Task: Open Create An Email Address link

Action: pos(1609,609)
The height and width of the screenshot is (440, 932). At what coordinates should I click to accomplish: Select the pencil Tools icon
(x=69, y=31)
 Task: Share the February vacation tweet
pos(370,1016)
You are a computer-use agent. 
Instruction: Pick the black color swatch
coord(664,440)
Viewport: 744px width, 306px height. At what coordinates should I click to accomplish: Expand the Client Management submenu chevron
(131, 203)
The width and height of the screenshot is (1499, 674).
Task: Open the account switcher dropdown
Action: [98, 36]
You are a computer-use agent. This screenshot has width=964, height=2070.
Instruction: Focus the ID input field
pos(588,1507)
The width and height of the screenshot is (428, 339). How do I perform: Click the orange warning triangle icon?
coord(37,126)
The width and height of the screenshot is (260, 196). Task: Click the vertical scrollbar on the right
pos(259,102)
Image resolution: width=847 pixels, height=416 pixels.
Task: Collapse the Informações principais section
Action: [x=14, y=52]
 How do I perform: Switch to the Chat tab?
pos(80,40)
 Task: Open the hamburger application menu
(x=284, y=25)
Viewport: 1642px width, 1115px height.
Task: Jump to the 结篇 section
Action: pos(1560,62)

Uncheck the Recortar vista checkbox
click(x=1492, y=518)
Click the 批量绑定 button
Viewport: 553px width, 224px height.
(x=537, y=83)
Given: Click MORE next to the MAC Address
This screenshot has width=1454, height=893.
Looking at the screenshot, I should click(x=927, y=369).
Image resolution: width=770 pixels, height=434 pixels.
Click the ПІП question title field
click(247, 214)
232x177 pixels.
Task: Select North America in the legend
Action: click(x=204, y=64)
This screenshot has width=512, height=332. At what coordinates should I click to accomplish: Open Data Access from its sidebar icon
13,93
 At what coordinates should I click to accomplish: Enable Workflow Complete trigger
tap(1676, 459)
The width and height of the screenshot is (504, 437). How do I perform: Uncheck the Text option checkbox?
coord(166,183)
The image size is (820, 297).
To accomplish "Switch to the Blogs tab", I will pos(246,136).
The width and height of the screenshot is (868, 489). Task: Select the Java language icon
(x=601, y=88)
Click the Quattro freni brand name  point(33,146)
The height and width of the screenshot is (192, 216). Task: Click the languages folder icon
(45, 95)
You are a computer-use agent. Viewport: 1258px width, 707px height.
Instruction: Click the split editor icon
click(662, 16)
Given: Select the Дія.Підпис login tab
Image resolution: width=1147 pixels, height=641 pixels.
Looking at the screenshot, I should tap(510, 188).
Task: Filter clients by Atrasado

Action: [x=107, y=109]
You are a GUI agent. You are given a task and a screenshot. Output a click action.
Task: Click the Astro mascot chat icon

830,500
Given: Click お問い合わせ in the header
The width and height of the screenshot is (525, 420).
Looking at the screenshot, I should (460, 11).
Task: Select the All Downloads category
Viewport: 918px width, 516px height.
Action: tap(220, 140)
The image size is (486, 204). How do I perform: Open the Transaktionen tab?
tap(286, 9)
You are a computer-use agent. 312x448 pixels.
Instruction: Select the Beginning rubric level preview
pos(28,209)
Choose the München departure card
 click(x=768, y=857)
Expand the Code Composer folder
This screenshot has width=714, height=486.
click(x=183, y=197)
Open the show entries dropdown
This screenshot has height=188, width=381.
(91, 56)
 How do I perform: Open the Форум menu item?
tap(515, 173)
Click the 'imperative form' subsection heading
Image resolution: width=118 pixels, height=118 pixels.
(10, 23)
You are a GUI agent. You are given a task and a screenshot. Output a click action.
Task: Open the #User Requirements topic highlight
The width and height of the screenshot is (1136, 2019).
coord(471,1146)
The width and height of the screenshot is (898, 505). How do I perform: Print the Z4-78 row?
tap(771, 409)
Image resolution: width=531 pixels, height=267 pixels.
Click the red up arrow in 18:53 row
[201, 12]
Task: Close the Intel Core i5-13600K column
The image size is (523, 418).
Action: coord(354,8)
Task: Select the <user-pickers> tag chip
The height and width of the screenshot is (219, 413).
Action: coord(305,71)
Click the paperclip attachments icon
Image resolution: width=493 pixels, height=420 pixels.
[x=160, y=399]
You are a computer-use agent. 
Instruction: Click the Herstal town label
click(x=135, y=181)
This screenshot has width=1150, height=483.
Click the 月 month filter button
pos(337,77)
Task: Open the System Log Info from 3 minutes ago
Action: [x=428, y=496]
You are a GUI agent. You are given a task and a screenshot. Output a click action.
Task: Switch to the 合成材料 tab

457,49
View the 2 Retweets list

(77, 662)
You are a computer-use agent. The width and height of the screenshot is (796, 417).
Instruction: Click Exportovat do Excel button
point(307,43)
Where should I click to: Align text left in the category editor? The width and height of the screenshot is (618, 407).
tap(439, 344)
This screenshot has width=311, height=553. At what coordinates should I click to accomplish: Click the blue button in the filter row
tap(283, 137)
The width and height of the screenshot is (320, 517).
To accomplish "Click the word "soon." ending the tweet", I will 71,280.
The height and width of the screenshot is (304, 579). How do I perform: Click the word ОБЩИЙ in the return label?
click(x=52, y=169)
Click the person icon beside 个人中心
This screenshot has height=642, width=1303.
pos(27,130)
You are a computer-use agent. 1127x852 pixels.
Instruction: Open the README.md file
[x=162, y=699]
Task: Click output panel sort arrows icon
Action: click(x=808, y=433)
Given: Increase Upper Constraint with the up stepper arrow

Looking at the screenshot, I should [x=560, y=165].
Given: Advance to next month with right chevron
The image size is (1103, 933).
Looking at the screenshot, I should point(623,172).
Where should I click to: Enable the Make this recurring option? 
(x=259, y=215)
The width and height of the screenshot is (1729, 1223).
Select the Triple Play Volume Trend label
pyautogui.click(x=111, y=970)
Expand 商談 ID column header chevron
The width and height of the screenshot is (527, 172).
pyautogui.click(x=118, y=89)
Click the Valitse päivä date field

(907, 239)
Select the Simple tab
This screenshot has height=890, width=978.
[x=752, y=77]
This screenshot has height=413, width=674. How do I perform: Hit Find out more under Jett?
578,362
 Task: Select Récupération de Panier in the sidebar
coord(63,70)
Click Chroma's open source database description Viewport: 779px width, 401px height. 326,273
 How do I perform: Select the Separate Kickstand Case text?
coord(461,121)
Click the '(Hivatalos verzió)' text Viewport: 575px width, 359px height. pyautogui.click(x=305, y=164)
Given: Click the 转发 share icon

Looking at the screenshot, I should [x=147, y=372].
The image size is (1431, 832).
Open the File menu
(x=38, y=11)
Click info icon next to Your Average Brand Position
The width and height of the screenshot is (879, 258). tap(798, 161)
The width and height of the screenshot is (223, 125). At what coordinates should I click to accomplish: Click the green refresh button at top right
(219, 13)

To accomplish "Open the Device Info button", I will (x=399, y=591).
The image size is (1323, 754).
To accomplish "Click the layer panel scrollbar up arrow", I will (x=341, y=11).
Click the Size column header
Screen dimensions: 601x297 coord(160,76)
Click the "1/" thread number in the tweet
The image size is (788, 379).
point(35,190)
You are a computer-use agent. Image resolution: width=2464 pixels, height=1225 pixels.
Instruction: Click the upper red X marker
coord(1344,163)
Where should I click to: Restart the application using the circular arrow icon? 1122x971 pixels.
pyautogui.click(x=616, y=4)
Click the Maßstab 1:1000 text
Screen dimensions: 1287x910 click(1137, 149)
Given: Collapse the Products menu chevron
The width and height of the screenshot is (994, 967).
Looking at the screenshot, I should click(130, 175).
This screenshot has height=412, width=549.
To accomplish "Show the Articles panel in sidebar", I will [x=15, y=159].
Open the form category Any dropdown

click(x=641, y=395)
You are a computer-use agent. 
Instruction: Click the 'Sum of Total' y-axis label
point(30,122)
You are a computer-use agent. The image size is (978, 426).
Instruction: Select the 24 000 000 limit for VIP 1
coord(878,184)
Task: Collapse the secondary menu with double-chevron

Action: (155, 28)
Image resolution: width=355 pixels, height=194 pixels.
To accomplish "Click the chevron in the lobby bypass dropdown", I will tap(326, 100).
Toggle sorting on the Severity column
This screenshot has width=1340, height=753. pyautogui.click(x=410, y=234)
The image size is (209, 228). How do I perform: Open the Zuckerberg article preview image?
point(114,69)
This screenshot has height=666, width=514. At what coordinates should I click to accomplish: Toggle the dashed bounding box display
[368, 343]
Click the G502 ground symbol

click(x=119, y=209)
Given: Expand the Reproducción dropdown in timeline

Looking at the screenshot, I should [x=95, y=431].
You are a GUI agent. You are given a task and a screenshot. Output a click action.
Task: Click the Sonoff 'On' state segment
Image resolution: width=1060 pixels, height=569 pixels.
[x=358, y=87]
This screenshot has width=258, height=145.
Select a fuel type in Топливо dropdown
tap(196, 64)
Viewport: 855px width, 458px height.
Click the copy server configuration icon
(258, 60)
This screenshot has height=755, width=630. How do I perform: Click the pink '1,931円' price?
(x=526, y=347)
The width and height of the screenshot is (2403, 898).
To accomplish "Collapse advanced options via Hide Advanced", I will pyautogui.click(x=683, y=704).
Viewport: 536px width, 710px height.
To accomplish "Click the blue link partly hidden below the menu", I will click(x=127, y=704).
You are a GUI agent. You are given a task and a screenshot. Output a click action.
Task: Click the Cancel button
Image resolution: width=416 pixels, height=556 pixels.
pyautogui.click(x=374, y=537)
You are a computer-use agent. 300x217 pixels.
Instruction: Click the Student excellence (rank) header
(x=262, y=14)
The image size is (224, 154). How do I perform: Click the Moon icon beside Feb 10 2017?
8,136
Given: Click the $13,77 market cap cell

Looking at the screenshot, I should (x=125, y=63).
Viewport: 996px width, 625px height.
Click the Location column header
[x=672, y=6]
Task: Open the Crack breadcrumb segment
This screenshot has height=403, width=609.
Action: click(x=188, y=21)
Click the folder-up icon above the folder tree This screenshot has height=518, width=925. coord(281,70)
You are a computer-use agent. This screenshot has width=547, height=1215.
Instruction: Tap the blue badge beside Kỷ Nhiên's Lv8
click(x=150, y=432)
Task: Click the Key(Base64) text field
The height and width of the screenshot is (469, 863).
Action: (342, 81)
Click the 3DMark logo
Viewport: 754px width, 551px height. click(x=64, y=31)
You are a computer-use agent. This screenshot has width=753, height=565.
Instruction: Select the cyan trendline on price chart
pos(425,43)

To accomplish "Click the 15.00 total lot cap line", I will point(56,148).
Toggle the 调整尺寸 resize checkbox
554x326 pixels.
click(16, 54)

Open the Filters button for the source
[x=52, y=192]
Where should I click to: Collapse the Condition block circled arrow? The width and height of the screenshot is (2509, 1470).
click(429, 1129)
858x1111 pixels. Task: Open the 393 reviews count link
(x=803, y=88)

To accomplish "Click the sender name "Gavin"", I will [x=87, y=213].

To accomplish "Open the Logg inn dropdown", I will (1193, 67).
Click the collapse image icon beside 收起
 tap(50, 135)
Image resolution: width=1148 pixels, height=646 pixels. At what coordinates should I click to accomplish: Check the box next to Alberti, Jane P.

====

> **Task description**:
Reproduce, as a numbered list with blank lines omitted, the lines of the records starting at the line containing "This screenshot has width=512, height=332." and ending at the line containing "(x=601, y=88)", both included.

> **Result of this task**:
1. This screenshot has width=512, height=332. At what coordinates should I click to accomplish: Open Data Access from its sidebar icon
2. 13,93
3.  At what coordinates should I click to accomplish: Enable Workflow Complete trigger
4. tap(1676, 459)
5. The width and height of the screenshot is (504, 437). How do I perform: Uncheck the Text option checkbox?
6. coord(166,183)
7. The image size is (820, 297).
8. To accomplish "Switch to the Blogs tab", I will pos(246,136).
9. The width and height of the screenshot is (868, 489). Task: Select the Java language icon
10. (x=601, y=88)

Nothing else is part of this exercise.